## Written problem
Reproduce the records below word for word, from the line with "Given: Click the comment text input field" up to and including the last line of the records. Leave the pictures out of your answer.

## Raw records

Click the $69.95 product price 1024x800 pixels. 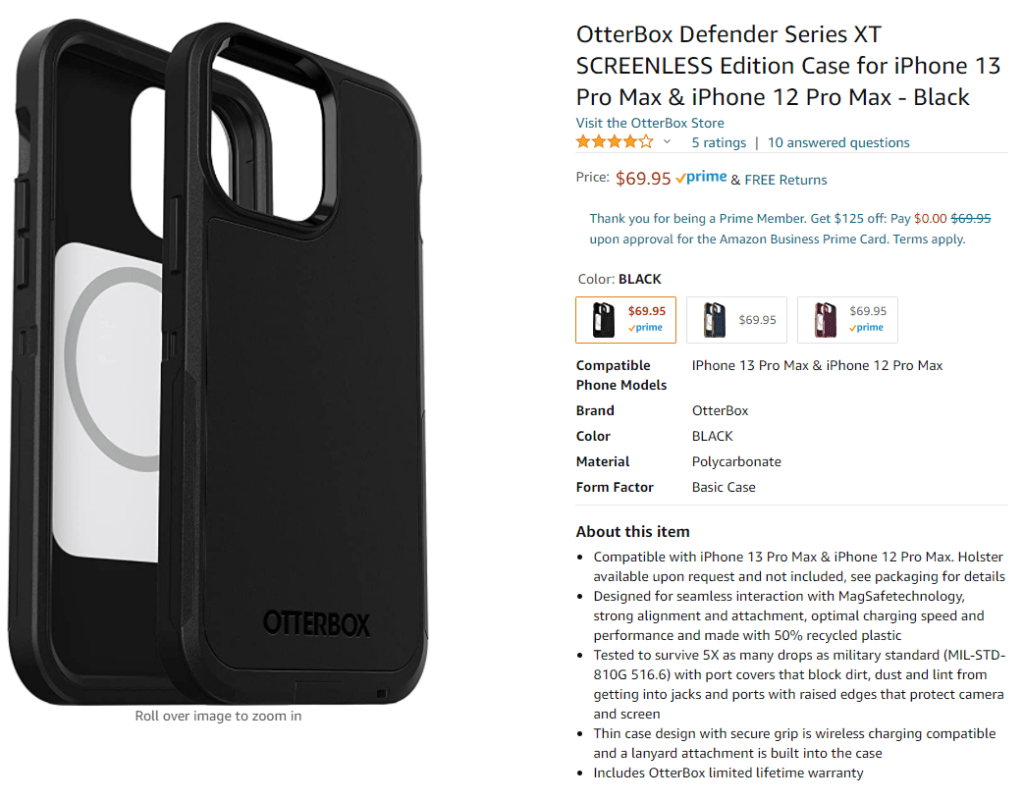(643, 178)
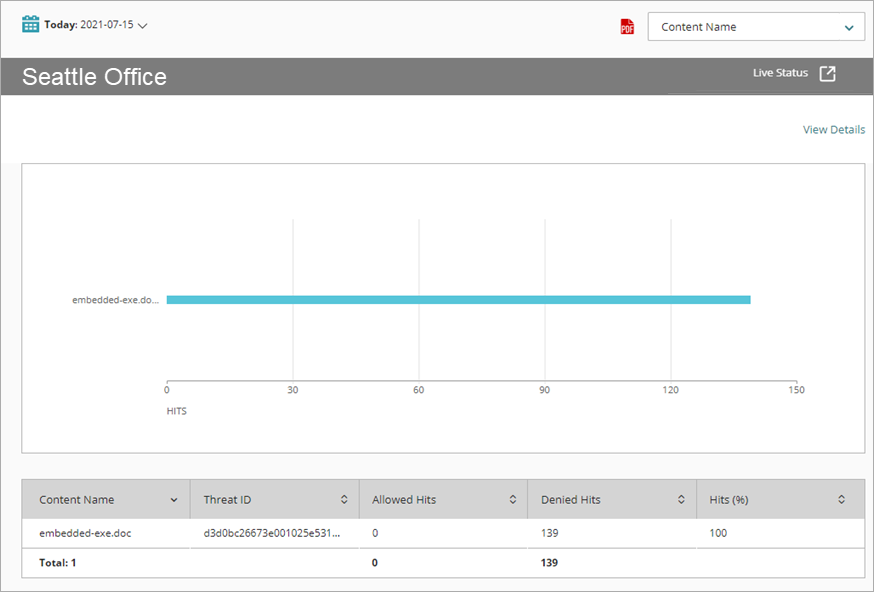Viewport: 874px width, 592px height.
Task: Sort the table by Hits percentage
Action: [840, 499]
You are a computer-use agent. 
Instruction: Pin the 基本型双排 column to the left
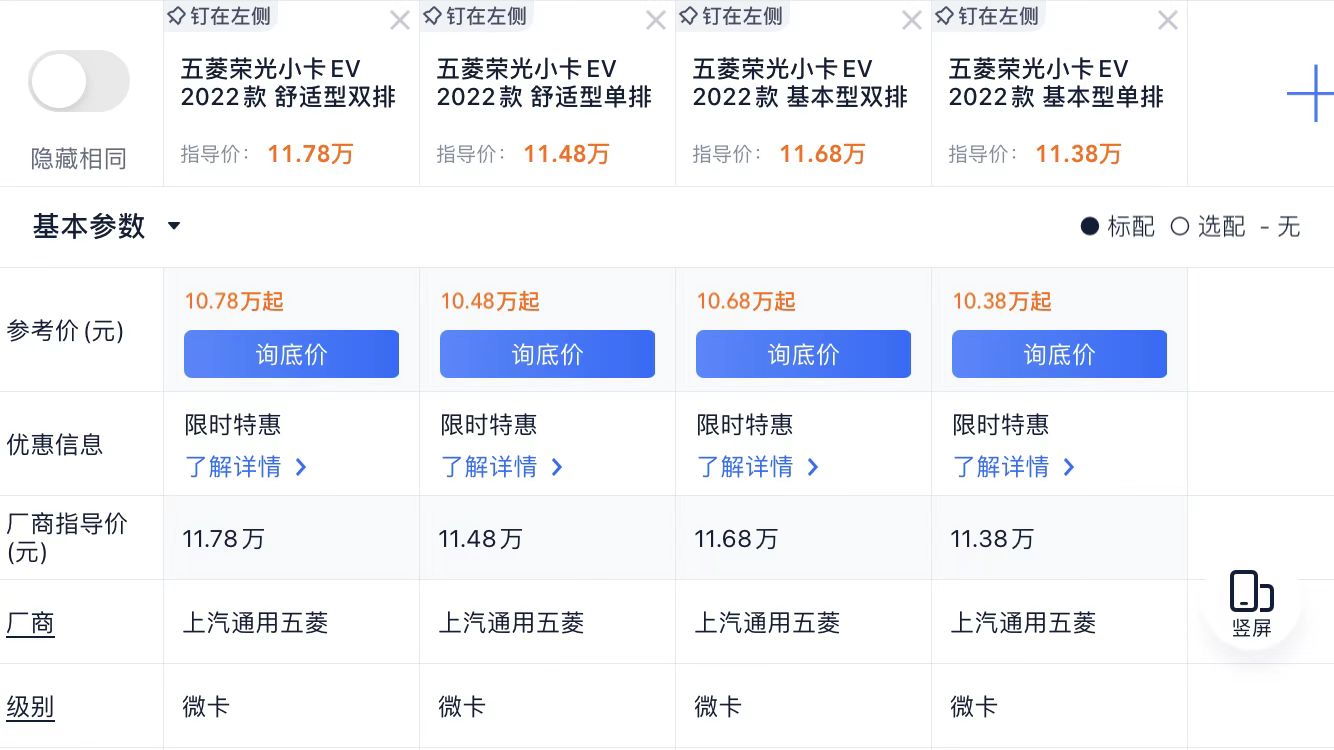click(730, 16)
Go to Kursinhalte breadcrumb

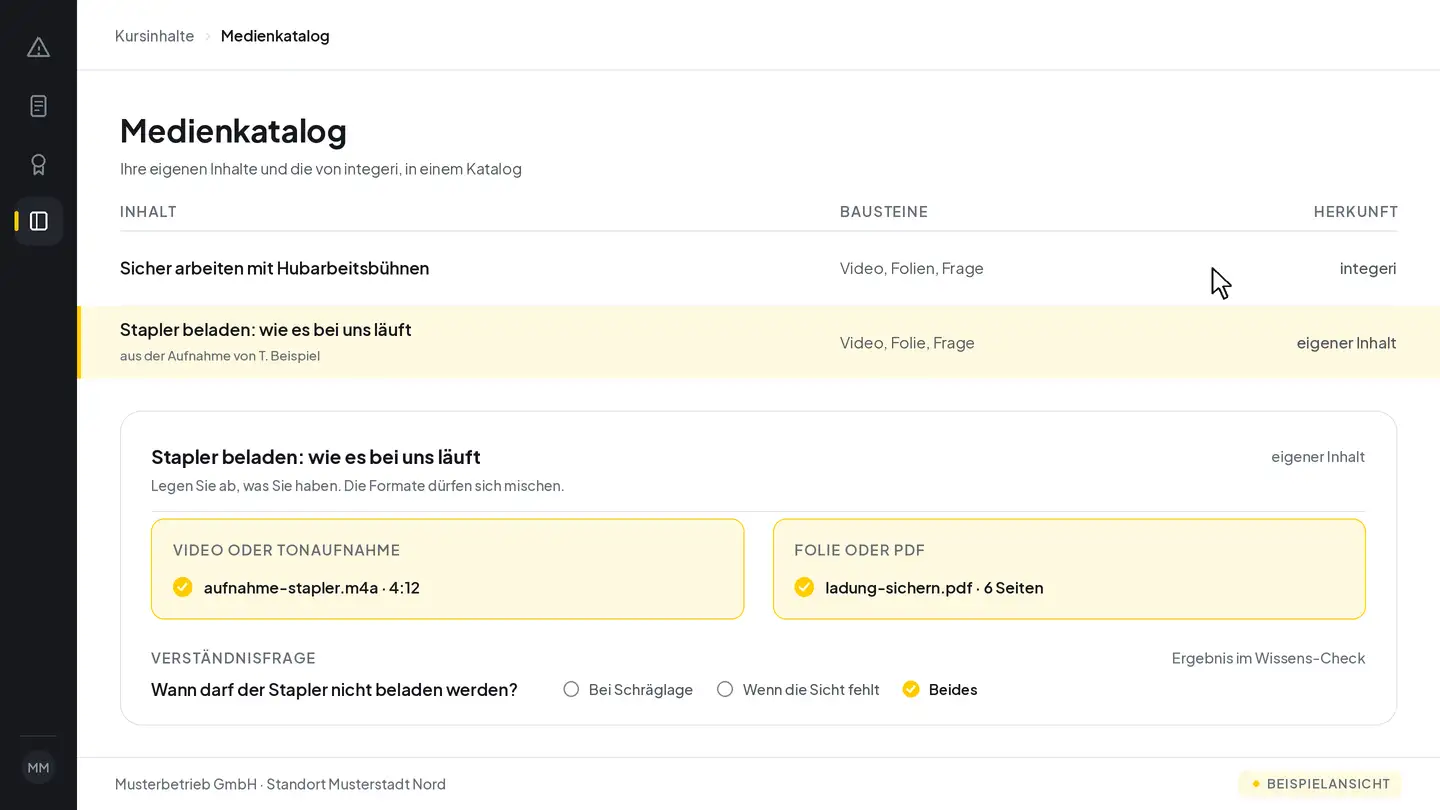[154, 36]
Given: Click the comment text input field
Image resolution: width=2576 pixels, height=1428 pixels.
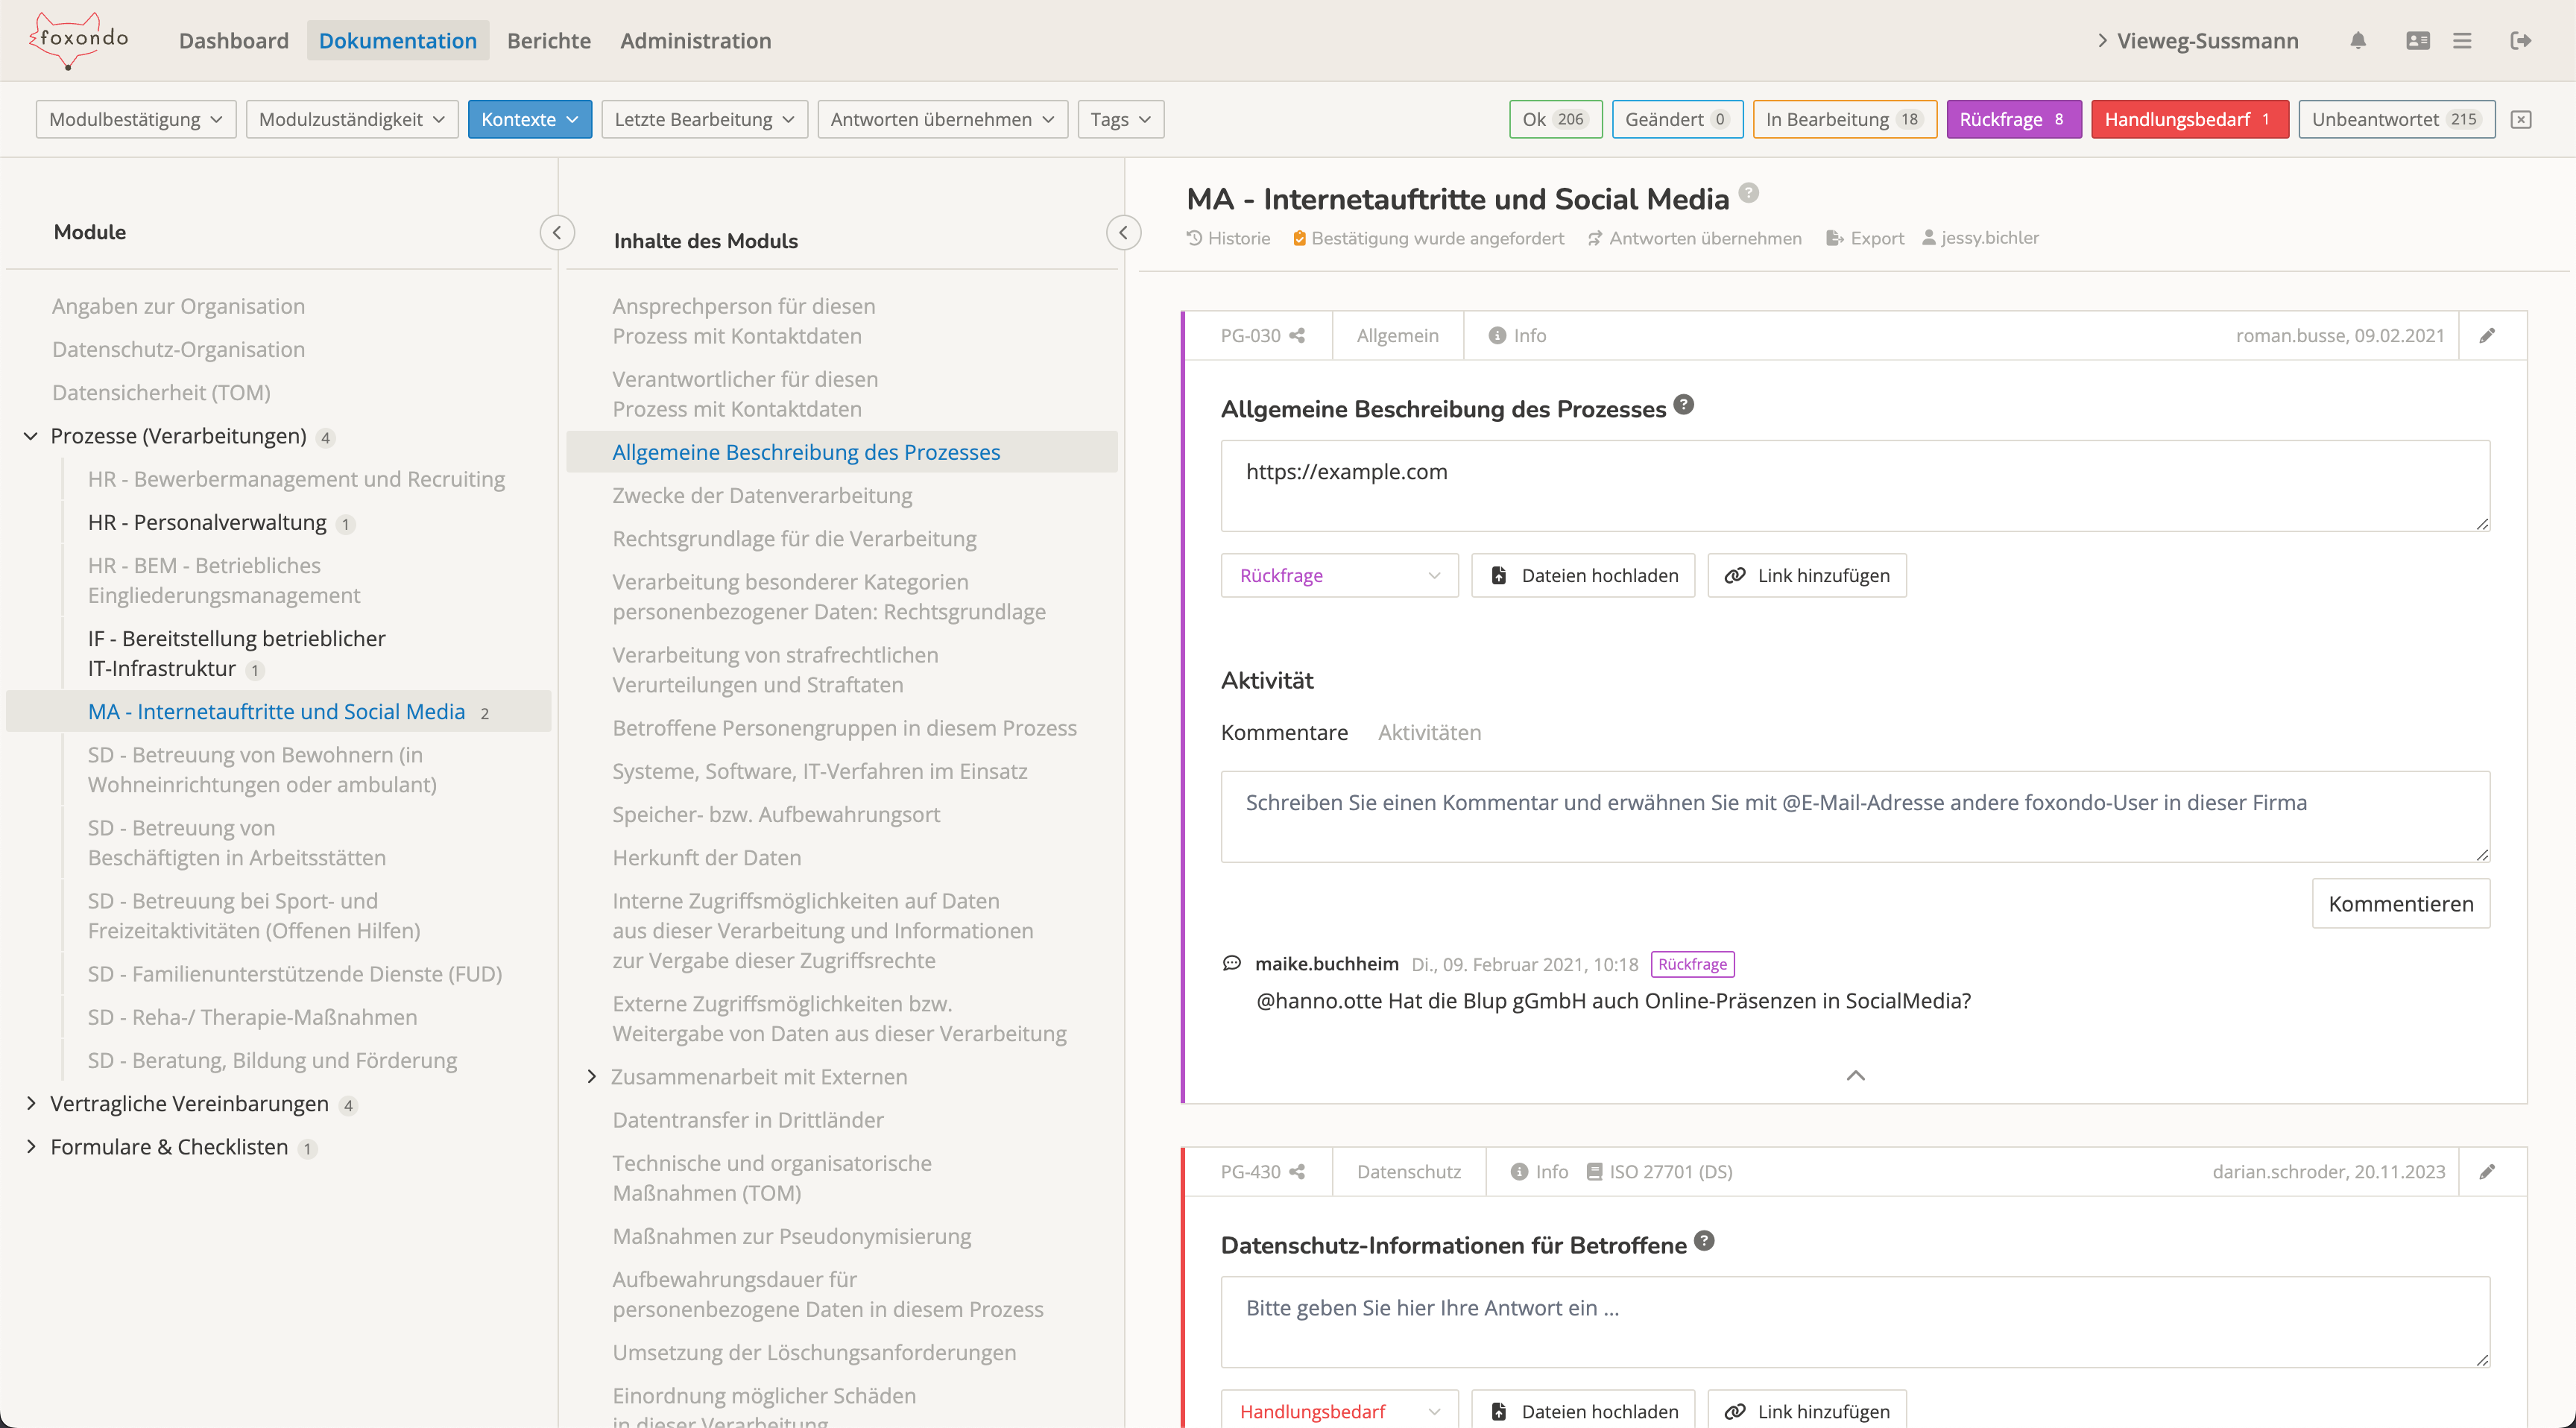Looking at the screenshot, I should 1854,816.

## The solution
Given: Click the comment text input field
Image resolution: width=2576 pixels, height=1428 pixels.
Looking at the screenshot, I should 1854,816.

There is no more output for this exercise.